▶ [Work request]: Copy out each line of the data below in which "computer" appears.

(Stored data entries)
---+---
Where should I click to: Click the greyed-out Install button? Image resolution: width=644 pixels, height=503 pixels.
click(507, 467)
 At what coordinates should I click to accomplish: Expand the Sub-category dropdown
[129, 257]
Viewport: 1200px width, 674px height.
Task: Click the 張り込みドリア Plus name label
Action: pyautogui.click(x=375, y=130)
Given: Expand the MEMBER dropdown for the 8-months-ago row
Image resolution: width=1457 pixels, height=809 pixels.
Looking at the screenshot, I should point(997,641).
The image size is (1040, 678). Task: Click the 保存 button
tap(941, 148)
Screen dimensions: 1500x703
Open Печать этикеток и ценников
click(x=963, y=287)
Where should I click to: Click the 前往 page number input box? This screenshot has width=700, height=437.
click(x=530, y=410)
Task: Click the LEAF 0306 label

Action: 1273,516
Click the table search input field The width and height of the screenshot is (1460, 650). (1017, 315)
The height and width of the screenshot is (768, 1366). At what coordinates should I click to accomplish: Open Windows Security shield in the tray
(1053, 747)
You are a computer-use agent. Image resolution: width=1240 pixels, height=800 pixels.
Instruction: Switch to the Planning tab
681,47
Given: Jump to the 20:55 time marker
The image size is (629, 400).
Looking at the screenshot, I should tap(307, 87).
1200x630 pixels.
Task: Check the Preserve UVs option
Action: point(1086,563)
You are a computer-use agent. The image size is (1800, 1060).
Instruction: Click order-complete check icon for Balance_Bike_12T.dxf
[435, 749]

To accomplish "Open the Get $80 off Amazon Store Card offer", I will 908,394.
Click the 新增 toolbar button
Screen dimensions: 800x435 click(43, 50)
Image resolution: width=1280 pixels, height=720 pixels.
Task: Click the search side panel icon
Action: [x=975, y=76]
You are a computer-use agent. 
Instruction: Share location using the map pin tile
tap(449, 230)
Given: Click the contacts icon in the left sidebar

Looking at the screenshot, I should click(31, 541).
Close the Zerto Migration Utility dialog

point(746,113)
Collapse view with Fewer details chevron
---+---
▶ [Answer space]:
You are a computer-use agent. Image resolution: width=1240 pixels, height=800 pixels.
You are a computer-use agent. The image size is (1800, 1060).
You are a computer-use agent. 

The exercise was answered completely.